A week ago, to no one's surprise, Brooks & Dunn won their eighth straight Country Music Award as best duo/group. It's unlikely that Kix Brooks and Ronnie Dunn, who perform Saturday at Nissan Pavilion, will ever effect a make-over as dramatic as fellow country superstar Garth Brooks does on his "Chris Gaines" project, but the two have done some tweaking on their sixth studio album, "Tight Rope" (Arista).
Notably, they've cut back on the honky-tonk swagger that's long been central to their sound. The only chug-along anthem among the album's 13 tracks is "Beer Thirty," a rollicking albeit predictable celebration of blue-collar folks with "a jones for the moan of a jukebox," and whose clock-watching is decidedly one-dimensional: "it's beer thirty, a honky-tonk time." The song works mostly because it features an energized vocal from Ronnie Dunn, one of the most convincing and soulful singers in country and clearly the better singer in this particular partnership.

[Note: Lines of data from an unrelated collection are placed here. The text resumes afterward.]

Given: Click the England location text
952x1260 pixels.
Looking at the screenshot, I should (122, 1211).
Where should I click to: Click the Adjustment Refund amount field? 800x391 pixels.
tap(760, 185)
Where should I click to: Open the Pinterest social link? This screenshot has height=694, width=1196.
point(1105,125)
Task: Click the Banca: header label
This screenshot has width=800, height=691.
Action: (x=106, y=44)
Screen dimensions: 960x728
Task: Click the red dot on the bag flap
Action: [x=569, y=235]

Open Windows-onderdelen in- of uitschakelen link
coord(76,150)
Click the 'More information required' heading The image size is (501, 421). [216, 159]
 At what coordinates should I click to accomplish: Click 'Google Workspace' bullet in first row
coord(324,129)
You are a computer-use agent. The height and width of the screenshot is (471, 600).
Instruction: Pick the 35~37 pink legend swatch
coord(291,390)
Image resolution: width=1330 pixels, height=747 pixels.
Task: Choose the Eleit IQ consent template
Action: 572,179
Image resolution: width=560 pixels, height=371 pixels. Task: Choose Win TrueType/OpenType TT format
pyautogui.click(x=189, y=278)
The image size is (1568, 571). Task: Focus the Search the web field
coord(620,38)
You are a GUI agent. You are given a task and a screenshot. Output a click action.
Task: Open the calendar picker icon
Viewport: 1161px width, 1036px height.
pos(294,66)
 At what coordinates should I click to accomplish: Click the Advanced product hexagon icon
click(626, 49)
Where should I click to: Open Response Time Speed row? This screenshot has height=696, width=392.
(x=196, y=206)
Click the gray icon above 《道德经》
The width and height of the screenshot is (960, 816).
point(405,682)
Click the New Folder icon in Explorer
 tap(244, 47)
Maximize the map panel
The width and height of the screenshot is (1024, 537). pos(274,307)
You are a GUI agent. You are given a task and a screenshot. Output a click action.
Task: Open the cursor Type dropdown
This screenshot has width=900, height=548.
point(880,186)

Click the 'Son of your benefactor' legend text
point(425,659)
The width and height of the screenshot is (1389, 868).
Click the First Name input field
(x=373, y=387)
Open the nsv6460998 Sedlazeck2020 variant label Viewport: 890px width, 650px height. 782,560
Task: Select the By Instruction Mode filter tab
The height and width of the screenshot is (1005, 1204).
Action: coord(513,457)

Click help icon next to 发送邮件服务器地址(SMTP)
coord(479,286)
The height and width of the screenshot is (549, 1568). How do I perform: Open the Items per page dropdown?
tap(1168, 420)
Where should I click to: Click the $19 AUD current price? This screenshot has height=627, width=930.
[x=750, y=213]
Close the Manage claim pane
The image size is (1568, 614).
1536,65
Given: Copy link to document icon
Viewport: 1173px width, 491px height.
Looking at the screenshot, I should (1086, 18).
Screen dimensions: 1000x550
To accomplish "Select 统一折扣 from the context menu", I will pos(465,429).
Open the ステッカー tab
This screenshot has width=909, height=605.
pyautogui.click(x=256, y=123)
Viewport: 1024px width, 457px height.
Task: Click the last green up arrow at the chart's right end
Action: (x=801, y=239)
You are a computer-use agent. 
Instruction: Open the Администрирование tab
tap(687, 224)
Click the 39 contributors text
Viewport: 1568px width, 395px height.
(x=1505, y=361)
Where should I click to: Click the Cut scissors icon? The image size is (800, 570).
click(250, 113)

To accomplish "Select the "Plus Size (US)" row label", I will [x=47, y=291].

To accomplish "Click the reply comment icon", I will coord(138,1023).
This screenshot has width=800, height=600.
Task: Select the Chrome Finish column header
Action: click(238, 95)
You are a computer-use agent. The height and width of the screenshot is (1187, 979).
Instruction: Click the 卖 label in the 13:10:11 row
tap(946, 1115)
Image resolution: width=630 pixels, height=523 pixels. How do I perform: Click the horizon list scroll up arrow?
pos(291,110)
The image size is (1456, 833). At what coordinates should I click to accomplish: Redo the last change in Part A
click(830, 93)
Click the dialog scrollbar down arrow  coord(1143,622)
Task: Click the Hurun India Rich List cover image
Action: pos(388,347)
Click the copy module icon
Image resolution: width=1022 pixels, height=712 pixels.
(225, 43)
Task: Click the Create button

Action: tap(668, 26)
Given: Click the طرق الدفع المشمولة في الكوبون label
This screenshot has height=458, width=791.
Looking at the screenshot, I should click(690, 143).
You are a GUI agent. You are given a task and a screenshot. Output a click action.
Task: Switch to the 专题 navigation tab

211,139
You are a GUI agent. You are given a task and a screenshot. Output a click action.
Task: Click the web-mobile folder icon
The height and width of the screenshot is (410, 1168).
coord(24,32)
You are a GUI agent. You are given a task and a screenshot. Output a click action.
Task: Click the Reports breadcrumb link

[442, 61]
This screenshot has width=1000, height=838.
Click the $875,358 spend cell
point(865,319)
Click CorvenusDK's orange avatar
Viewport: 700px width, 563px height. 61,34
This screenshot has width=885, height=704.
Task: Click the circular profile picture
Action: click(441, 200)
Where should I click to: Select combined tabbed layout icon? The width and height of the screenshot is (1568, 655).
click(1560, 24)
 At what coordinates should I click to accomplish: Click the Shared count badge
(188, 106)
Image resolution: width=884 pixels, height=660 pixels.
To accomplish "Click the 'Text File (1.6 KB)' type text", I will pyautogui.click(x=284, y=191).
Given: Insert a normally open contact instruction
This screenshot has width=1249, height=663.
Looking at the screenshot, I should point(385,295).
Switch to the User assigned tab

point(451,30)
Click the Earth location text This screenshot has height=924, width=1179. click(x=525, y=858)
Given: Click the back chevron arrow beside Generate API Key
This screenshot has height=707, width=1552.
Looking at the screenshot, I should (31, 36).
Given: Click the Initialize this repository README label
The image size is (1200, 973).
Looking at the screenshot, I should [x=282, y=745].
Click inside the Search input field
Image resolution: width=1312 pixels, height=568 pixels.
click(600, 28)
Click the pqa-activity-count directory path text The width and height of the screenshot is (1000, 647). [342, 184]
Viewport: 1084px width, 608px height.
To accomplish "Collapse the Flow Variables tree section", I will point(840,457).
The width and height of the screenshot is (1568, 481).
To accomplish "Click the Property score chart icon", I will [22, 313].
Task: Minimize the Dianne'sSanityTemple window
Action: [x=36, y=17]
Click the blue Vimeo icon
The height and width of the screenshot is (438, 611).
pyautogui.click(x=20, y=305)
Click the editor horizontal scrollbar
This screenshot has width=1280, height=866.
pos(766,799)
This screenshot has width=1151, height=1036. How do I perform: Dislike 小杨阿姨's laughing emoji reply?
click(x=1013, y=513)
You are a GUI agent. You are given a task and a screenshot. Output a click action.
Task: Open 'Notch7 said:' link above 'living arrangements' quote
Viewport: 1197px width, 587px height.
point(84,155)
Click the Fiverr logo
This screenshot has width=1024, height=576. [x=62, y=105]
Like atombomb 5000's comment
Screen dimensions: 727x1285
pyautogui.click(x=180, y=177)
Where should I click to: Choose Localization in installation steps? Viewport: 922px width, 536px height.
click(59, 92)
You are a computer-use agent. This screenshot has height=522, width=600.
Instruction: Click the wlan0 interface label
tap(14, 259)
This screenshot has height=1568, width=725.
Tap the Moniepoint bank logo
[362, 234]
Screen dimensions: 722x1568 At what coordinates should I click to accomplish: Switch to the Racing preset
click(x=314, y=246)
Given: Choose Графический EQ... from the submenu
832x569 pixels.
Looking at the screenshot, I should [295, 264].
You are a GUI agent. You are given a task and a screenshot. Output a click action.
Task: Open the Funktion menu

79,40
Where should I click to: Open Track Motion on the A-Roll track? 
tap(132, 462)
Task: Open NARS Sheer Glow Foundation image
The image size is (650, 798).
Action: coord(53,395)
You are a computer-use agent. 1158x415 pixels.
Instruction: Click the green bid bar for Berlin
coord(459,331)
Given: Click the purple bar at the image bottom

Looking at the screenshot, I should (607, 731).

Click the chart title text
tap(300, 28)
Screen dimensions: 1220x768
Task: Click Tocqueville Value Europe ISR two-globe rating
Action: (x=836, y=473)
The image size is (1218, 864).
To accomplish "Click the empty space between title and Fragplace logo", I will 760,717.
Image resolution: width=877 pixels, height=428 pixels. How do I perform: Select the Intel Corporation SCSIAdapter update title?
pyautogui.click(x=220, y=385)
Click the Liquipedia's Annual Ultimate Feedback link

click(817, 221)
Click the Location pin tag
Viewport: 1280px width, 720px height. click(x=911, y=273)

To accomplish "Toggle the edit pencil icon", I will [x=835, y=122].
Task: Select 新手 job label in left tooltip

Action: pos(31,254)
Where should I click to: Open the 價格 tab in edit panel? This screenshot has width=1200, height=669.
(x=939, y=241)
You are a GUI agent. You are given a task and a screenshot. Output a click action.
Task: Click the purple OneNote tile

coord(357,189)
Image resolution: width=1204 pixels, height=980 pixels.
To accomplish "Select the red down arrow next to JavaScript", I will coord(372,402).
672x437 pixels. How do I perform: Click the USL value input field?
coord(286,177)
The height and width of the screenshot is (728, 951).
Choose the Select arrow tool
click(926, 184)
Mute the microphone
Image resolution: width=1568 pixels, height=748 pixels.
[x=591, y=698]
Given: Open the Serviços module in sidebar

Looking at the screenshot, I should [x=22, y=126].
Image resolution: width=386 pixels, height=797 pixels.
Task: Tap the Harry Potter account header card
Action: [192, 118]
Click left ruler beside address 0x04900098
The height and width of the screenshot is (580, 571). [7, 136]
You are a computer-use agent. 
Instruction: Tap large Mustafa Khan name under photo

The album's only other up-tempo track is Brooks's plodding heartache-by-the-numbers complaint, "Temptation #9." Brooks is much more effective on the western-style narrative "Texas and Norma Jean," a bittersweet rumination on a long-ago encounter between two drifters, one "on her way to better things" with "a California dream," the other now back home, "trying to sort it out one fence post at a time." There's a tenderness and emotion in Brooks's voice here that's often lacking in more mundane material like "I Love You More," a self-pitying message to a former lover with paranoid echoes of "Every Breath You Take."
The bulk of "Tight Rope" addresses relationships, celebrating those that survive--the simplistic but sweet "You'll Always Be Loved by Me" and "Can't Stop My Heart"--but more often lamenting those that have gone bad. Again, it's usually Dunn's voice that puts these songs over so convincingly. They include "Goin' Under Gettin' Over You," where a hard, angry ache is palpable when Dunn sings "It's gonna tear me apart if I let it/ I should just move on and forget it/ But, I'm goin' under gettin' over you"; "Too Far This Time," in which trespasses are unforgiven and regrets come far too late; the exhausted "All Out of Love"; and the slow-burning soulfulness of "Hurt Train."
"Tight Rope" features a new co-producer, Byron Gallimore (Tim McGraw, Faith Hill), but while he smoothes out some of the rough edges, Gallimore wisely leaves the duo's core sound intact. On their last album, Brooks & Dunn scored a No. 1 country hit with a remake of B.W. Stevenson's '70s pop hit "My Maria." This time they move to the early '80s with a cover of John Waite's "Missing You." That song might not seem a likely candidate for a country transfusion, but Dunn pulls it off beautifully, turning the supple pop song into a classic tear-stained country plaint.
(To hear a free Sound Bite from this album, call Post-Haste at 202-334-9000 and press 8151.)
Montgomery Gentry: 'Tattoos & Scars'
One of the groups that lost out to Brooks & Dunn at the Country Music Awards was Montgomery Gentry. Consisting of Eddie Montgomery and Troy Gentry, the duo has made an impressive debut with "Tattoos & Scars" (Columbia). Unlike Brooks & Dunn (for whom they'll open at Nissan), Montgomery Gentry deftly mixes honky-tonk and traditional country with hard-driving Southern rock in the manner of the Marshall Tucker Band, the Georgia Satellites and Charlie Daniels, who shows up to fiddle and vocalize on the raucous "All Night Long."
Gentry and Montgomery (younger brother of John Michael Montgomery) don't write, but they've made excellent song choices, beginning with the first single, "Hillbilly Shoes," a rollicking, guitar-driven declaration of country pride in which they challenge folks to withhold lifestyle judgments "till you walk a while, a country mile, in my hillbilly shoes." There's more defiant pride to the fiddle-powered "Daddy Won't Sell the Farm," which rails against creeping urban encroachment: "You can't pull roots when they run that deep/ He's gonna live and die in the eye of an urban storm."
There's plenty of romantic travail as well, from the classic, Merle Haggard-style "I've Loved a Lot More Than I've Hurt" and "Trying to Survive" to the sad-to-the-bone self-recriminations of "Self Made Man" and "Lonely and Gone," in which a man returns to an empty house, "silent as a tomb." As for the title track, it poignantly recounts a smoky encounter between a restless, rootless youngster and an older barroom denizen who offers some much-needed perspective.
(To hear a free Sound Bite from this album, call Post-Haste at 202-334-9000 and press 8152.)
CAPTION: Kix Brooks, right, and Ronnie Dunn, toning down the honky-tonk swagger on "Tight Rope."